Sean Connery primo piano

Un pilastro del cinema, una carriera pluridecennale e moltissimi ruoli entrati nella leggenda. Sean Connery è morto oggi all’età di 90 anni, nella sua Scozia, come ha annunciato la sua famiglia. L’attore scozzese è stato un volto indimenticabile del cinema, poliedrico e sempre impeccabile, che interpretasse Re Artù o il disertore di Caccia a Ottobre Rosso.

Morto Sean Connery: addio al Sir del cinema

Il suo lavoro gli ha fatto guadagnare anche il titolo di baronetto nel 2002, oltre a tutti i premi più prestigiosi del cinema. Un Oscar nel 1988 per Gli Intoccabili, di Brian De Palma, 3 Golden Globe di cui uno alla carriera, e poi Tony Award, BAFTA e molti altri.

Sean Connery se ne va lasciandosi dietro l’aura di gentleman che ha caratterizzato tutte le sue interpretazioni, in particolare 007, quel James Bond, di cui è stato il primo volto, che rappresenta la celebrazione della britishness.

Una carriera di successi

I film di Sean Connery sono tantissimi e quasi tutti indimenticabili, anche i minori. Pellicole come 007 – Licenza di uccidere e 007 – Dalla Russia come amore lo hanno incoronato tra i migliori interpreti di James Bond.

Ma anche Indiana Jones e l’ultima crociata, in cui ha interpretato il padre del famosissimo archeologo, o Il nome della rosa, in cui ha dato vita al protagonista del romanzo di Umberto Eco, Guglielmo da Baskerville, per la regia di Jean-Jacques Annaud.

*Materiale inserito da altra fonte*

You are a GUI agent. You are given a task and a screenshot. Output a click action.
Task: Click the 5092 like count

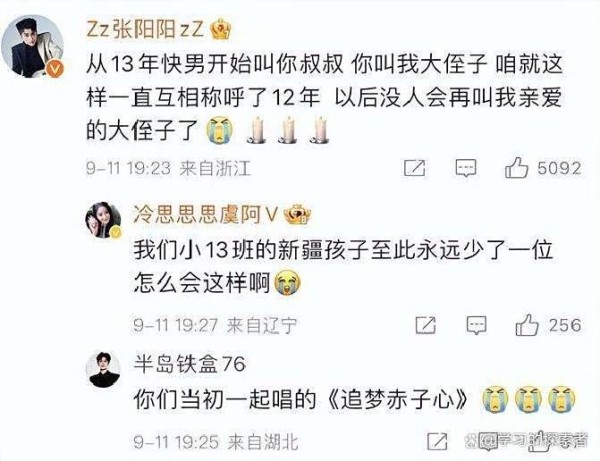tap(559, 168)
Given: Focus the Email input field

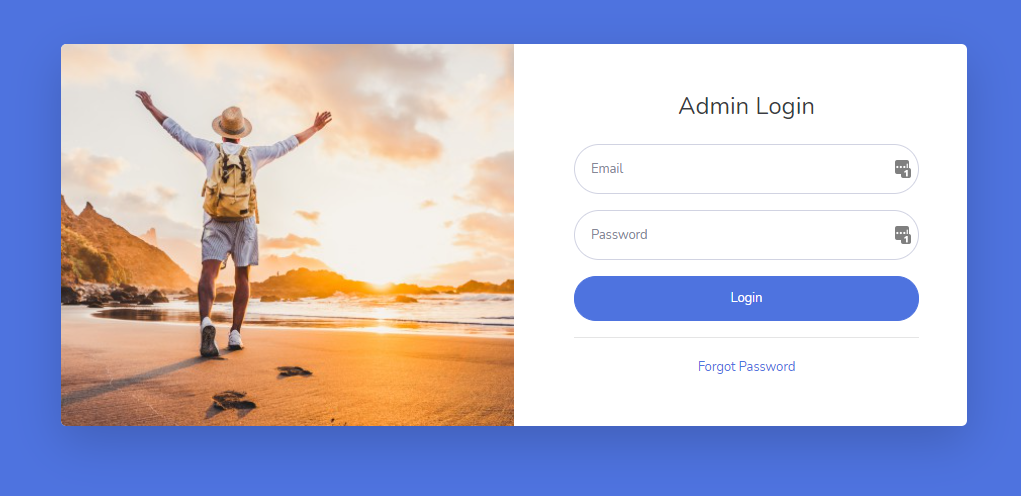Looking at the screenshot, I should [x=746, y=169].
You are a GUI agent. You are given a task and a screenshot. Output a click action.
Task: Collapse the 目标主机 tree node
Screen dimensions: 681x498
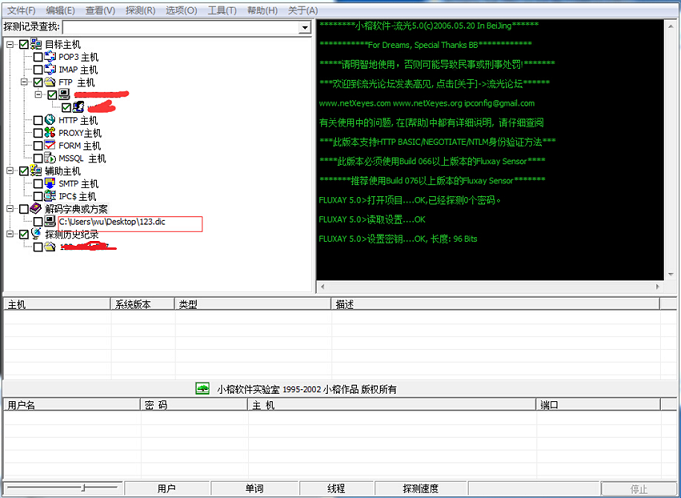tap(10, 45)
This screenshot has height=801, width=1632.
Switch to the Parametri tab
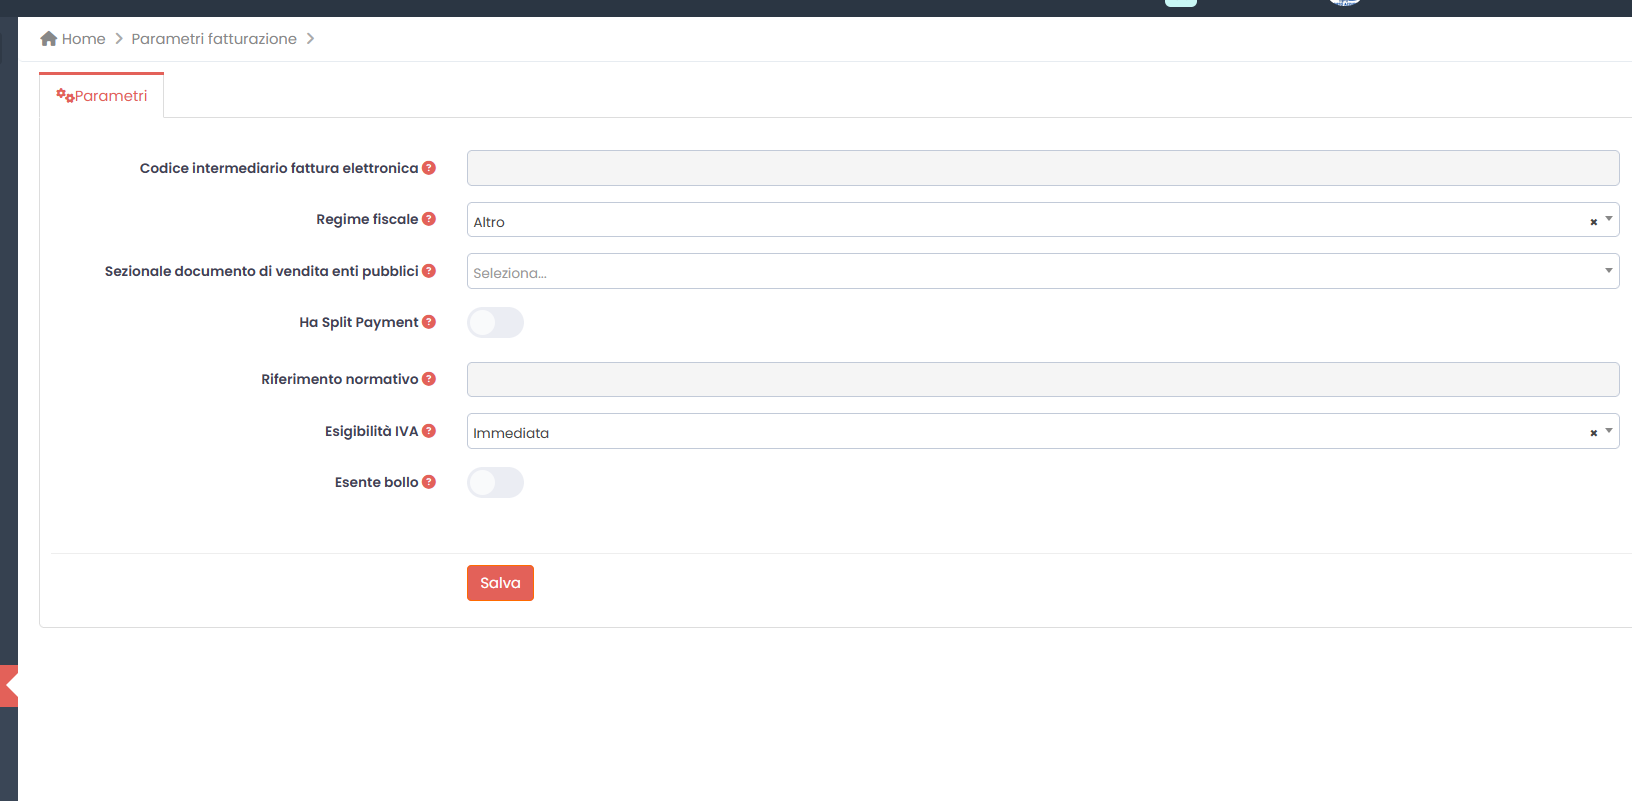[102, 96]
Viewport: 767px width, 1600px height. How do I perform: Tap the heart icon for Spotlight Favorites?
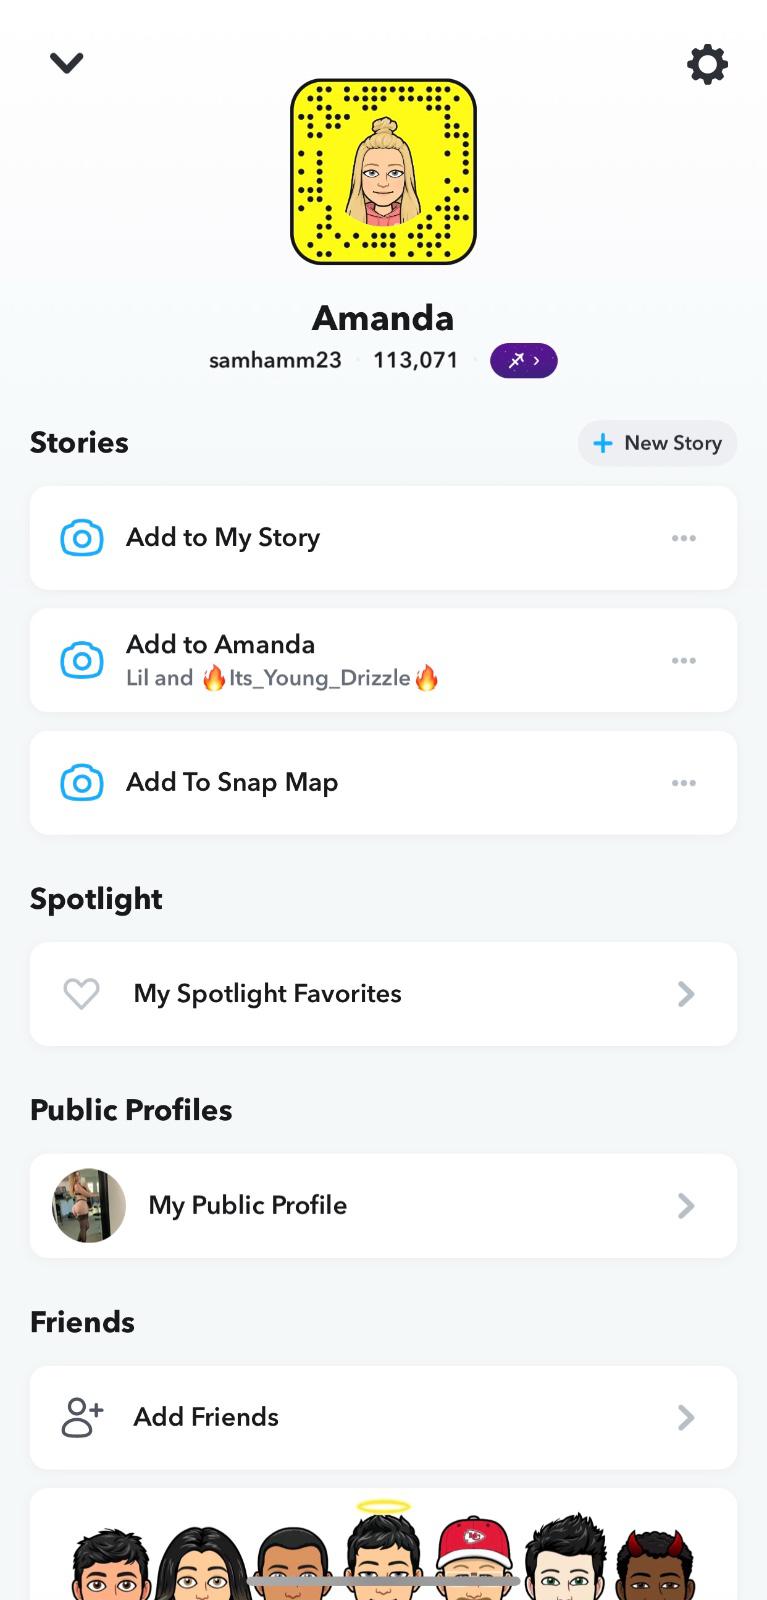tap(81, 994)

Una carriera iniziata negli anni ’50, che lo ha visto a fianco dei grandi registi della sua epoca, come Alfred Hitchcock, per cui ha recitato i Marnie e Gus Van Sant in Scoprendo Forrester. Non ha disdegnato blockbuster come La Leggenda degli Uomini Straordinari o Highlander, a cui ha regalato interpretazioni non meno di spessore.

Cordoglio in tutto il mondo per Sean Connery

La scomparsa dell’attore, sex symbol, grandissimo interprete teatrale, ha fatto il giro del mondo. Un fiume di messaggi di cordoglio si sta riversando sui social, dove la notizia ha travalicato l’ambito cinematografico. Sean Connery ha rappresentato qualcosa per chiunque, e moltissimi condividono i film preferiti dell’attore, o la battuta rimasta nella memoria a distanza di anni. Politici, colleghi, cinefili e non solo ricordano quello che è stato il “più grande attore vivente”, titolo più che guadagnato con le sue interpretazioni, la sua classe e il fascino che ha sempre saputo trasmettere al pubblico.